**Prompt:** Please reproduce the listing in full, exactly as given.

*** Data in this exercise ***

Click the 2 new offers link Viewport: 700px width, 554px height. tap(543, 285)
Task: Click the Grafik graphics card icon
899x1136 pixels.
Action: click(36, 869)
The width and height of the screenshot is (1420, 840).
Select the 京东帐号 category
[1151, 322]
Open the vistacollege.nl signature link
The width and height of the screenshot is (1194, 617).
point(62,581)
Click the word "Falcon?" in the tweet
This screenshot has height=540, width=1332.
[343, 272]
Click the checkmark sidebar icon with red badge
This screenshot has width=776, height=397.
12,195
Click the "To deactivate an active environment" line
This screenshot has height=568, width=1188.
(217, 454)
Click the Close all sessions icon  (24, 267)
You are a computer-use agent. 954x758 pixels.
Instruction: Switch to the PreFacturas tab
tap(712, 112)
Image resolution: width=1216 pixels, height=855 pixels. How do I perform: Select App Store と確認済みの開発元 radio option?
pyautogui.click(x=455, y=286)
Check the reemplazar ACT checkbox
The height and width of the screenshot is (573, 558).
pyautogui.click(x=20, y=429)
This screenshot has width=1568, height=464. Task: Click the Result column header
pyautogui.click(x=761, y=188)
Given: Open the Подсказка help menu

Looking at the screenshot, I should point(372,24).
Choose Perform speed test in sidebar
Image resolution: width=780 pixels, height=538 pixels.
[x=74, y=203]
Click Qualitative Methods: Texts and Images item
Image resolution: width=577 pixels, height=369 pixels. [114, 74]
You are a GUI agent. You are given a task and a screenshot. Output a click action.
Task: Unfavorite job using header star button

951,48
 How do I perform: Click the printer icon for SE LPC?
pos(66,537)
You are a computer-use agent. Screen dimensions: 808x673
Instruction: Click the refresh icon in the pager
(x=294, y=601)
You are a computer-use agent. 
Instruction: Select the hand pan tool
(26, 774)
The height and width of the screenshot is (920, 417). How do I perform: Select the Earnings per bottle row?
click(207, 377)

***

**Response area:**
Click the 2 new offers link Viewport: 700px width, 554px height. tap(543, 285)
Task: Click the Grafik graphics card icon
899x1136 pixels.
Action: click(36, 869)
The width and height of the screenshot is (1420, 840).
Select the 京东帐号 category
[1151, 322]
Open the vistacollege.nl signature link
The width and height of the screenshot is (1194, 617).
point(62,581)
Click the word "Falcon?" in the tweet
This screenshot has height=540, width=1332.
[343, 272]
Click the checkmark sidebar icon with red badge
This screenshot has width=776, height=397.
12,195
Click the "To deactivate an active environment" line
This screenshot has height=568, width=1188.
(217, 454)
Click the Close all sessions icon  (24, 267)
You are a computer-use agent. 954x758 pixels.
Instruction: Switch to the PreFacturas tab
tap(712, 112)
Image resolution: width=1216 pixels, height=855 pixels. How do I perform: Select App Store と確認済みの開発元 radio option?
pyautogui.click(x=455, y=286)
Check the reemplazar ACT checkbox
The height and width of the screenshot is (573, 558).
pyautogui.click(x=20, y=429)
This screenshot has width=1568, height=464. Task: Click the Result column header
pyautogui.click(x=761, y=188)
Given: Open the Подсказка help menu

Looking at the screenshot, I should point(372,24).
Choose Perform speed test in sidebar
Image resolution: width=780 pixels, height=538 pixels.
[x=74, y=203]
Click Qualitative Methods: Texts and Images item
Image resolution: width=577 pixels, height=369 pixels. [114, 74]
You are a GUI agent. You are given a task and a screenshot. Output a click action.
Task: Unfavorite job using header star button

951,48
 How do I perform: Click the printer icon for SE LPC?
pos(66,537)
You are a computer-use agent. Screen dimensions: 808x673
Instruction: Click the refresh icon in the pager
(x=294, y=601)
You are a computer-use agent. 
Instruction: Select the hand pan tool
(26, 774)
The height and width of the screenshot is (920, 417). How do I perform: Select the Earnings per bottle row?
click(207, 377)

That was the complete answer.